狭い脱出路に刺客が満ちる。護衛騎士たちに疲れが見え始めた時、一瞬目の前が真っ暗になった。灯りが消え、脱出路が真の闇に包まれる。敵味方双方で混乱が起こった。だがすぐに灯りが付き、見えるようになると、ひしめいていた刺客は一人残らず消えていた。

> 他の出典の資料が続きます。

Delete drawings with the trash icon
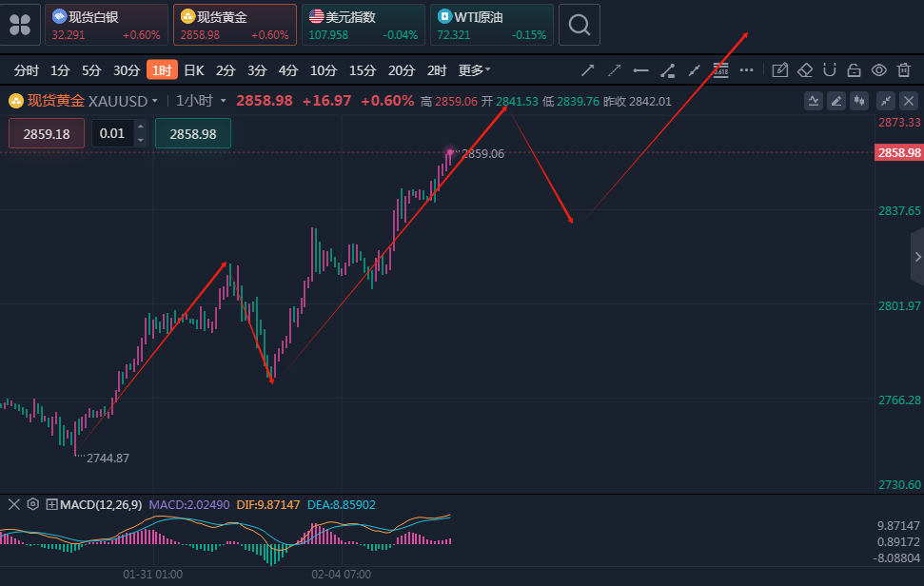Image resolution: width=924 pixels, height=586 pixels. (x=904, y=70)
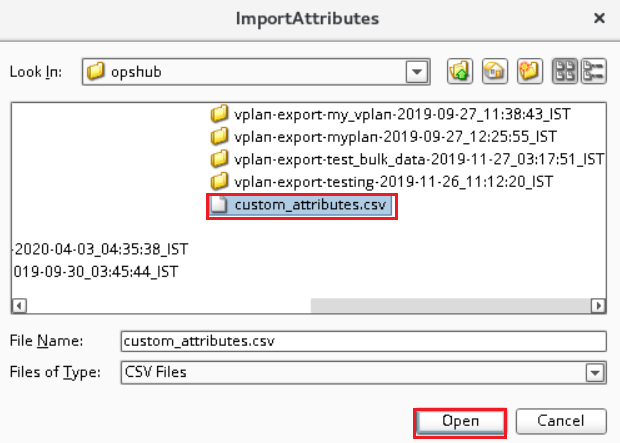Screen dimensions: 620x443
Task: Select the custom_attributes.csv file
Action: pyautogui.click(x=301, y=206)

足元の影から、以前見た黒髪黒目の美しい女が現れた。王は笑って話しかける。
「遅いぞ。モーリー」
「俺も忙しいのだ。これくらい何とかしろ」
女の口から男言葉が出る。違和感があるが、中身はあの美貌の魔法士らしい。彼が刺客を片づけたようだ。王妃は足から力が抜けてよろめいた。すかさず美女が支える。
「大丈夫か?」
「ええ。ありがとう。モーリー」
見れば見るほど人間のようだ。これが土人形とは。美女は傷ついた護衛騎士たちに回復魔法をかけた。そのまま出口に向かう。
「教官殿。申し訳ありません…」
助けられた浅黒い肌の魔法騎士は項垂れた。
「狭い場所での想定も必要だったな。訓練しておけ」
美女は騎士の頭を優しく叩いた。他の騎士はそれを羨ましそうに見ていた。王は忍び笑いを漏らす。

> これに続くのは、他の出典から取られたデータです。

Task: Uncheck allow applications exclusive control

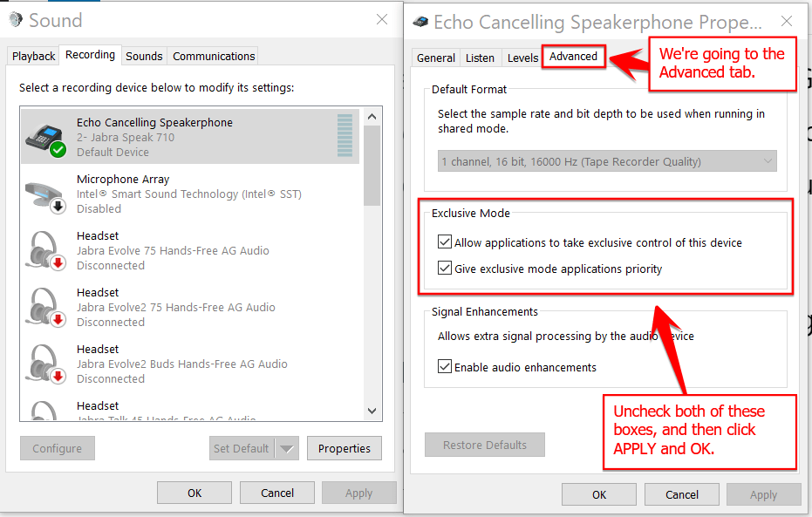Action: [x=445, y=241]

「あまり色気を振り撒くな。…ピアーデはどうなった?」
「黒だ。襲撃も誘拐も王命だったと、宮廷魔法士団長が吐いた」
歩きながら王と美女は話し合う。王妃は不思議に思い、訊いた。
「ねえ、モーリー。もしかして、アレクを叱咤するために出て行ったの?」
黒い瞳が揺れた。暫しの沈黙の後、美女は答えた。
「そうかもしれん。太子には頼るだけの王になってほしくない。今は共にあるべきではない」
「…息子の為を想ってくれたのね。義娘も救っていただいたわ。何とお礼を言ったらいいのか」
立ち止まり、深々と王族の礼を取る王妃。
「それが人の縁だ。気にするな」
美女は神々しいまでに美しい微笑を浮かべた。その時、王妃は天啓を受けた。彼は人ではない。己の息子と義娘は、神の寵愛を得たのだと。